▶ _INPUT FOR THIS TASK_:

[Start of Attachment]

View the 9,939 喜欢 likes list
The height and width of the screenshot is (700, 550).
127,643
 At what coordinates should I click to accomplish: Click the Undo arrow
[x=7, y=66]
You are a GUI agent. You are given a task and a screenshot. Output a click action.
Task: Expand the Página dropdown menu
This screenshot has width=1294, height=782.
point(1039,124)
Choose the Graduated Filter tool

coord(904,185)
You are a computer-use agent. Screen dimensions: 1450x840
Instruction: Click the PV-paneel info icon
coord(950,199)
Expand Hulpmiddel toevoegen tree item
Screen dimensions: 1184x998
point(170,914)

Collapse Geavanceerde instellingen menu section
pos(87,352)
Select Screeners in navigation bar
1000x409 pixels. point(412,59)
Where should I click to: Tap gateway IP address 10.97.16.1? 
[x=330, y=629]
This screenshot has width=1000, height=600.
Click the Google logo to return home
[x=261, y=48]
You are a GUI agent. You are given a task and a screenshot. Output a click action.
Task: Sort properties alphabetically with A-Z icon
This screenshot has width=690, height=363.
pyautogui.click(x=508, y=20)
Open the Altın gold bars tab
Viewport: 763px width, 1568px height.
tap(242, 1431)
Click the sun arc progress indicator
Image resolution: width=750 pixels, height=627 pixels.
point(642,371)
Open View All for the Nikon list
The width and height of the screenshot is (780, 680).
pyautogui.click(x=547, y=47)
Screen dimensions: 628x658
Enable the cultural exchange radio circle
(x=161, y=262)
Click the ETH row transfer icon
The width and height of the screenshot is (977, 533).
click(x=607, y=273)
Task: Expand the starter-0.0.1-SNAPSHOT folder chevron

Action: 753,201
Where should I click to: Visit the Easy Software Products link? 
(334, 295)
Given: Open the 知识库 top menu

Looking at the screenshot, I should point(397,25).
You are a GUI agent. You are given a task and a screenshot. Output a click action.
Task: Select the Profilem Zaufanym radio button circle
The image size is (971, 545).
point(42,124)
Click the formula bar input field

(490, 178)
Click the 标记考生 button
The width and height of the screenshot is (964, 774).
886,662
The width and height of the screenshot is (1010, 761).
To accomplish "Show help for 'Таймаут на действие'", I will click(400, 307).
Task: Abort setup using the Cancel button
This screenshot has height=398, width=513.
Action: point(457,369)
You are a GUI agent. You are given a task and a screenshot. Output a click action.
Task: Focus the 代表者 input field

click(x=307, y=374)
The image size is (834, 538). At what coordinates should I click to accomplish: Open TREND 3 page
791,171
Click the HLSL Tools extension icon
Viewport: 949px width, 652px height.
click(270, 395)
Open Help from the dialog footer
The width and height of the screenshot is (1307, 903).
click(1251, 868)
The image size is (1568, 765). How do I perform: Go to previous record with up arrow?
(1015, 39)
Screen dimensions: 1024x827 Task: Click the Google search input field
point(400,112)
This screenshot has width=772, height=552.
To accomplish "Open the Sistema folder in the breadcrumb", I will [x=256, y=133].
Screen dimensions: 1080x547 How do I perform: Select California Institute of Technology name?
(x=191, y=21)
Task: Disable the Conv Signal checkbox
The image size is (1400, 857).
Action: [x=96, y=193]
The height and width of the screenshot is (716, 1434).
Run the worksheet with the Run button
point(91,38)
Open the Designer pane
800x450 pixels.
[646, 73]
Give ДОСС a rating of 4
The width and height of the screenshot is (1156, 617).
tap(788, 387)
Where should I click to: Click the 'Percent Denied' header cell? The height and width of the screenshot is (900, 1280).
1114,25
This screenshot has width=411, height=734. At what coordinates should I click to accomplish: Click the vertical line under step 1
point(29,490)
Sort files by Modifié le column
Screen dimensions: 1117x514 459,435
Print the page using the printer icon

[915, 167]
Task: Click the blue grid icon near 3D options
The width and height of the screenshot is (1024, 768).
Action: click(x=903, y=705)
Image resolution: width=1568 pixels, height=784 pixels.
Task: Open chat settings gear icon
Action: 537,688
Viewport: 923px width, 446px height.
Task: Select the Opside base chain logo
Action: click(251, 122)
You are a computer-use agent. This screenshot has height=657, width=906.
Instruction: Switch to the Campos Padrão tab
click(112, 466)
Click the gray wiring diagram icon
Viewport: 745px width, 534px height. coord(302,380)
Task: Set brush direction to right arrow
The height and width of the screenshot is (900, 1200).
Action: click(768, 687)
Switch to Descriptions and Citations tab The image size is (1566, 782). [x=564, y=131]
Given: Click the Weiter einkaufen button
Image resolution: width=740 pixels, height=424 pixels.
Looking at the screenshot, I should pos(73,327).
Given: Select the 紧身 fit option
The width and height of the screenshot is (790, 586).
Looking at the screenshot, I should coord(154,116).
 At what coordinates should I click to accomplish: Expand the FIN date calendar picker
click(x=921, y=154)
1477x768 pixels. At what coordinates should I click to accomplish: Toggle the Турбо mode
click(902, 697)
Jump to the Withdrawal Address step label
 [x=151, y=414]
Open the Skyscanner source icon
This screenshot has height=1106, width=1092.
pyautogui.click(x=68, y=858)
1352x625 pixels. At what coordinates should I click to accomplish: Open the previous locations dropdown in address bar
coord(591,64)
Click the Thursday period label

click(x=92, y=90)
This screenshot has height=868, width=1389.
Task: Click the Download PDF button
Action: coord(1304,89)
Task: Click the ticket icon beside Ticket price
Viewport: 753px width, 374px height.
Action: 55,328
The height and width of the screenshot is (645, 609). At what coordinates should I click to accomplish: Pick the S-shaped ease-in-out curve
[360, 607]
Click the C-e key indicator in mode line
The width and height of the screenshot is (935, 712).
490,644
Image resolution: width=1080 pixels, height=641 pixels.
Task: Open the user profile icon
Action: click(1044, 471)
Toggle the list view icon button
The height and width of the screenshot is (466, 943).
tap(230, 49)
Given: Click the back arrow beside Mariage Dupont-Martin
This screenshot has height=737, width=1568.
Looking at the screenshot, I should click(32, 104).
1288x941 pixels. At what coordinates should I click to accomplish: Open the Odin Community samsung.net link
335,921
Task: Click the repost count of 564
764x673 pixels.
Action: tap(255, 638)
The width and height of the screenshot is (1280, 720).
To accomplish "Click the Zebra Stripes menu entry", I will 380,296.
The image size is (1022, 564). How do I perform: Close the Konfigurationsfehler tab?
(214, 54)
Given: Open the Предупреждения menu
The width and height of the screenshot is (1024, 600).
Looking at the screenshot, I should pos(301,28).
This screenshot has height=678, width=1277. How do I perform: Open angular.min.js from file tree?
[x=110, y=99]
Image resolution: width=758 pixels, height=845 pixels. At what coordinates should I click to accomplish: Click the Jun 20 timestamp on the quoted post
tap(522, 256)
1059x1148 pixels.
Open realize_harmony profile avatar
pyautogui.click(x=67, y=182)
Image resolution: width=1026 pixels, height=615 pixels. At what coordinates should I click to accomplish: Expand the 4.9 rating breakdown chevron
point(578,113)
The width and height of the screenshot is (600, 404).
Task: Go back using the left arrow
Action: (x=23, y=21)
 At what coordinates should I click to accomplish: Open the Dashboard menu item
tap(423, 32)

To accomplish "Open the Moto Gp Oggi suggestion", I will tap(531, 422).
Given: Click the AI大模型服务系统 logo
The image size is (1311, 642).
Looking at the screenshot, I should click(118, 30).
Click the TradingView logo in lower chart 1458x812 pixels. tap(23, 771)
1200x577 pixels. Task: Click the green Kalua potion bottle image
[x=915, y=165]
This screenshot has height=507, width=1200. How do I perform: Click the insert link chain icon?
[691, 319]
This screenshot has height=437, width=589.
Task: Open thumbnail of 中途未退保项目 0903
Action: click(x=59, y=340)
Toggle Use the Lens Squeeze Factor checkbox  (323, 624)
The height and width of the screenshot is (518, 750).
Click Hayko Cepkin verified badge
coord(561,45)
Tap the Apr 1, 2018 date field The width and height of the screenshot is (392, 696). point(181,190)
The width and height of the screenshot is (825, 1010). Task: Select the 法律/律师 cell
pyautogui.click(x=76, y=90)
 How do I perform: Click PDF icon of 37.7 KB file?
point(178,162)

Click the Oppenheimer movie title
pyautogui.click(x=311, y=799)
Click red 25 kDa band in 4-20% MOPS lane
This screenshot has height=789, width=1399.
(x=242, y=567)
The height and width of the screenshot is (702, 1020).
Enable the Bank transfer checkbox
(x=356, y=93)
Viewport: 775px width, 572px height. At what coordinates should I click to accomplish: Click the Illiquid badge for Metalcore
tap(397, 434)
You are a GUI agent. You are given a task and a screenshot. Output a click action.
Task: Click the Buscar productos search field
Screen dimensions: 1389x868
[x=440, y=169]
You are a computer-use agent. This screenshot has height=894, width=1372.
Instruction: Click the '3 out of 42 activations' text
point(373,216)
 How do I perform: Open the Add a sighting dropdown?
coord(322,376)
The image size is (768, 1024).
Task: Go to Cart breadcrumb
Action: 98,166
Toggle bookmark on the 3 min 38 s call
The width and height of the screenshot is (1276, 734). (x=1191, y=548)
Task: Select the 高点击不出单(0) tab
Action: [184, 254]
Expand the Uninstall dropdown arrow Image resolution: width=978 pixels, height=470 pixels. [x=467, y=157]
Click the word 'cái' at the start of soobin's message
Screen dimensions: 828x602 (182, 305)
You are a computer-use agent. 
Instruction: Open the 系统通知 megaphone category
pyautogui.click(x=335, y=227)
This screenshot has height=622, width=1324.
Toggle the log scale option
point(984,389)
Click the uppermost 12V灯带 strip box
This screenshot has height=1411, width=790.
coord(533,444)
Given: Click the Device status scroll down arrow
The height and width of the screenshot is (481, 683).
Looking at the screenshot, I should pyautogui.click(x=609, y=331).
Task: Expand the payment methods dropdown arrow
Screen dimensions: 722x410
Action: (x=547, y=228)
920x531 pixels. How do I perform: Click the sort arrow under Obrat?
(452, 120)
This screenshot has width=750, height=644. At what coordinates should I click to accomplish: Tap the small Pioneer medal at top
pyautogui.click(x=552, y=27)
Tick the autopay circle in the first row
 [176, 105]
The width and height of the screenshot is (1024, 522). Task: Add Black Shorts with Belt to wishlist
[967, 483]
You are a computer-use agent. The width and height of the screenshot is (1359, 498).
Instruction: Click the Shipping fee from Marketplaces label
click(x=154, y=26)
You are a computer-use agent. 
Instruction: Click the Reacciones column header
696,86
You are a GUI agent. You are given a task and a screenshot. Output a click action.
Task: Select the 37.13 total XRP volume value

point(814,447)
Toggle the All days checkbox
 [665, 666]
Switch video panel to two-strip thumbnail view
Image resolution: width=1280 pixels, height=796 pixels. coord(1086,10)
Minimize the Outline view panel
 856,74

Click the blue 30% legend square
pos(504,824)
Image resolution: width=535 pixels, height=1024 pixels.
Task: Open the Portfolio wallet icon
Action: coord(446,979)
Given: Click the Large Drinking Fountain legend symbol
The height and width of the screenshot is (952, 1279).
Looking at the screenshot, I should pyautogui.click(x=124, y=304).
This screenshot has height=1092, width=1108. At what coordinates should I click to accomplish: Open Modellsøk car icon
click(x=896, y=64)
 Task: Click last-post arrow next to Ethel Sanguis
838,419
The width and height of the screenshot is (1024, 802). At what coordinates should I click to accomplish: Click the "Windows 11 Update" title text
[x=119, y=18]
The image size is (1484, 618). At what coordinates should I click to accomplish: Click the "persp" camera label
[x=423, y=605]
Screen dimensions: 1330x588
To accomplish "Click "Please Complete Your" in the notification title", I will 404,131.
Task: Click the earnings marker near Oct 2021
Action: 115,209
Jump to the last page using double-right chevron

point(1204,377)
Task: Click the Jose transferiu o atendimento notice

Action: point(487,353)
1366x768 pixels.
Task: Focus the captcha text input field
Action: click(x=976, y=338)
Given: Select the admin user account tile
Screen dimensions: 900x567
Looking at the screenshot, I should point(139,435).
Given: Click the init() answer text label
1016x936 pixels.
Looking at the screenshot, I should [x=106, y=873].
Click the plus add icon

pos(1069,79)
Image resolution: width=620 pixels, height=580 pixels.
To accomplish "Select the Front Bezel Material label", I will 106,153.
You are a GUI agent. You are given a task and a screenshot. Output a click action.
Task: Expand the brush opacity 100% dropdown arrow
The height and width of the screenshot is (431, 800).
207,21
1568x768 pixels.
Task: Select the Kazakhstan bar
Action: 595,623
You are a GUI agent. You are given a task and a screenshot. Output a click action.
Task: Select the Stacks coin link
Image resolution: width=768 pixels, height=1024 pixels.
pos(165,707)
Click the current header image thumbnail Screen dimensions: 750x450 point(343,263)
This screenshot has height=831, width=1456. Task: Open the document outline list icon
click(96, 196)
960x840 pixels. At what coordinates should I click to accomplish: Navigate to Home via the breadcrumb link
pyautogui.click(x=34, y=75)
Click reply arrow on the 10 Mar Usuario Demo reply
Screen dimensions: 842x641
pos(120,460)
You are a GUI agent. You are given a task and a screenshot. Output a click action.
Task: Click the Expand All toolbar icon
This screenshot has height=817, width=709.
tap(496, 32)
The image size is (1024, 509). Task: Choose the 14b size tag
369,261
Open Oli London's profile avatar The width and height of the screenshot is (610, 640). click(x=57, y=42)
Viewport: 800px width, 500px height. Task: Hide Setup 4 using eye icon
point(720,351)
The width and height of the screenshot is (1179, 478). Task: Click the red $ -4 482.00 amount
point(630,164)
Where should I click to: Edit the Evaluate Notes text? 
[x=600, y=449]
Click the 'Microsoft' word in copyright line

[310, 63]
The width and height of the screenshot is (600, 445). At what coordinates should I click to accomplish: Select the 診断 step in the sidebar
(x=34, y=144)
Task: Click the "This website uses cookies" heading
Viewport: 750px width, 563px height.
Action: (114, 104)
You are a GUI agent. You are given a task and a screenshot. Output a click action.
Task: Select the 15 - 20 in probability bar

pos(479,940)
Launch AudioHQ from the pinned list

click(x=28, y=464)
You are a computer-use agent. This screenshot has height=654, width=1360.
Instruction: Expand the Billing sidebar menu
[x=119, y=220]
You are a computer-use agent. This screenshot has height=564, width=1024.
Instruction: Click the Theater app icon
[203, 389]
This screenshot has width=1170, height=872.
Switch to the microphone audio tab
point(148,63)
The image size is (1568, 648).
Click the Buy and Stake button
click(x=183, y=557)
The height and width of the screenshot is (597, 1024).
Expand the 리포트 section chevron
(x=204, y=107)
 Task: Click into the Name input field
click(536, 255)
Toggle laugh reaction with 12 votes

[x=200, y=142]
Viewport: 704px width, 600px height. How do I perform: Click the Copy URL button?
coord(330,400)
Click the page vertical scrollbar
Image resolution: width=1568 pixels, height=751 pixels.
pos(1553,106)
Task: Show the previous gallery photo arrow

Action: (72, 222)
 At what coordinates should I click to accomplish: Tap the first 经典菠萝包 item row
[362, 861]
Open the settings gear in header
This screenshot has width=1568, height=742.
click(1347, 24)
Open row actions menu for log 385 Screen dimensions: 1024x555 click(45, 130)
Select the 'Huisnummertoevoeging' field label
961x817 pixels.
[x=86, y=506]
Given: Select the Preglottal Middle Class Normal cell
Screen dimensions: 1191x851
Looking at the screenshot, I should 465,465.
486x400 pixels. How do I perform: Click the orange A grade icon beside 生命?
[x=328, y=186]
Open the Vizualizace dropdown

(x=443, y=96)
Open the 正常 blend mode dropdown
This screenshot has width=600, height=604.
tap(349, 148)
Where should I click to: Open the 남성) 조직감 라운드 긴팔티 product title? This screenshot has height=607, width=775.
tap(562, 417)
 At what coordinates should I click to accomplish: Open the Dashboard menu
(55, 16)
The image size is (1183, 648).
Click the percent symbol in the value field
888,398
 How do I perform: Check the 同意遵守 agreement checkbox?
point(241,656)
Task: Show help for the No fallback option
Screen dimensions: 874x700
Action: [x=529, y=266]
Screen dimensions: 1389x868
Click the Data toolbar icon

[End of Attachment]

▶ _THE TASK_: Please retype the top of the data exactly, down to and including the line that holds "Task: Expand the Página dropdown menu", and nothing further.

▶ _RESPONSE TO THIS EXERCISE_:
View the 9,939 喜欢 likes list
The height and width of the screenshot is (700, 550).
127,643
 At what coordinates should I click to accomplish: Click the Undo arrow
[x=7, y=66]
You are a GUI agent. You are given a task and a screenshot. Output a click action.
Task: Expand the Página dropdown menu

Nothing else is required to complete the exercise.